◆ Goal: Rewrite the items below as a two-column CSV with the headers text and answer, one row per item. Put each item's text and its answer in its own quoted field, with any line breaks replaced by spaces. Begin at the line that has "Availability by location (662, 557)" and stop after the line that has "[button] (768, 461)".

◆ Dataset records:
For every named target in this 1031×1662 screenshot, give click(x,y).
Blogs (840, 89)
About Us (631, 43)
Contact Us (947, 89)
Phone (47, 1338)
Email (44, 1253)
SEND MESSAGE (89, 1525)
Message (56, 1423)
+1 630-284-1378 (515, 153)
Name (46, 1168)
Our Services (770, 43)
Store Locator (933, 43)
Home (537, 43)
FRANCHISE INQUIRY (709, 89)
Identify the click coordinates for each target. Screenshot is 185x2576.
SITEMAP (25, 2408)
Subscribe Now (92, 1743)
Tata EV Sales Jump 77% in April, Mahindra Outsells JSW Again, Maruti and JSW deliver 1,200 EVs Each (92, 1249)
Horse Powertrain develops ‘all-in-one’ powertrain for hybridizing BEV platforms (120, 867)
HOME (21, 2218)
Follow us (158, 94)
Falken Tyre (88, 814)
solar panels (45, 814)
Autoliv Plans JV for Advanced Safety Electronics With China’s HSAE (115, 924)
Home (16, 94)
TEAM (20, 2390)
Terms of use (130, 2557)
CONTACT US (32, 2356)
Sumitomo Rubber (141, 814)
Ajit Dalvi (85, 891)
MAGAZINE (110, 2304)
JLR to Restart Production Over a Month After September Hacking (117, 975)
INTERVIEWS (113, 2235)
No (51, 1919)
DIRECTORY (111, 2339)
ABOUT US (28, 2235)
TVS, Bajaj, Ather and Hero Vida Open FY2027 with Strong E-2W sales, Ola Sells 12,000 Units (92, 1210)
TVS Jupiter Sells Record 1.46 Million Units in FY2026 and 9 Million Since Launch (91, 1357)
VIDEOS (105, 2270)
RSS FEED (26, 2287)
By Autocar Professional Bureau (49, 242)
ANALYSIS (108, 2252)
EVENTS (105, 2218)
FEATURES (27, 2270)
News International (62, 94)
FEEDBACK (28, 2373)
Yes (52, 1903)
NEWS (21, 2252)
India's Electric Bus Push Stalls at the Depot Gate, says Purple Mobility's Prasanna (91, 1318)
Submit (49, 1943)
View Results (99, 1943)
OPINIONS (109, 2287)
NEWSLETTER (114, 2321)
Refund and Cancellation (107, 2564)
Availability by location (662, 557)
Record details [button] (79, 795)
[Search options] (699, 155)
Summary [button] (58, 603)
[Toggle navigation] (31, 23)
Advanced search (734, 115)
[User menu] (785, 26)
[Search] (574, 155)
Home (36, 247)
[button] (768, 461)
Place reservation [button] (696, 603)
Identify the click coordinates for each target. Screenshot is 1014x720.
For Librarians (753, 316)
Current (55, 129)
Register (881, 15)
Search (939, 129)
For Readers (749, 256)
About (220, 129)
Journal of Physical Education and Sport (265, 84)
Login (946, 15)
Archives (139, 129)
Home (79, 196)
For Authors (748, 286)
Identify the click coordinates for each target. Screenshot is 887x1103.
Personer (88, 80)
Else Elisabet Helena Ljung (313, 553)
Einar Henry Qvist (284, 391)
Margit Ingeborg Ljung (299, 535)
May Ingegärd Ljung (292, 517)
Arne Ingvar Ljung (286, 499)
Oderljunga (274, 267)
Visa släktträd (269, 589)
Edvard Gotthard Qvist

◆ Finished task:
text,answer
"Availability by location","(662, 557)"
"Record details [button]","(79, 795)"
"[Search options]","(699, 155)"
"Summary [button]","(58, 603)"
"[Toggle navigation]","(31, 23)"
"Advanced search","(734, 115)"
"[User menu]","(785, 26)"
"[Search]","(574, 155)"
"Home","(36, 247)"
"[button]","(768, 461)"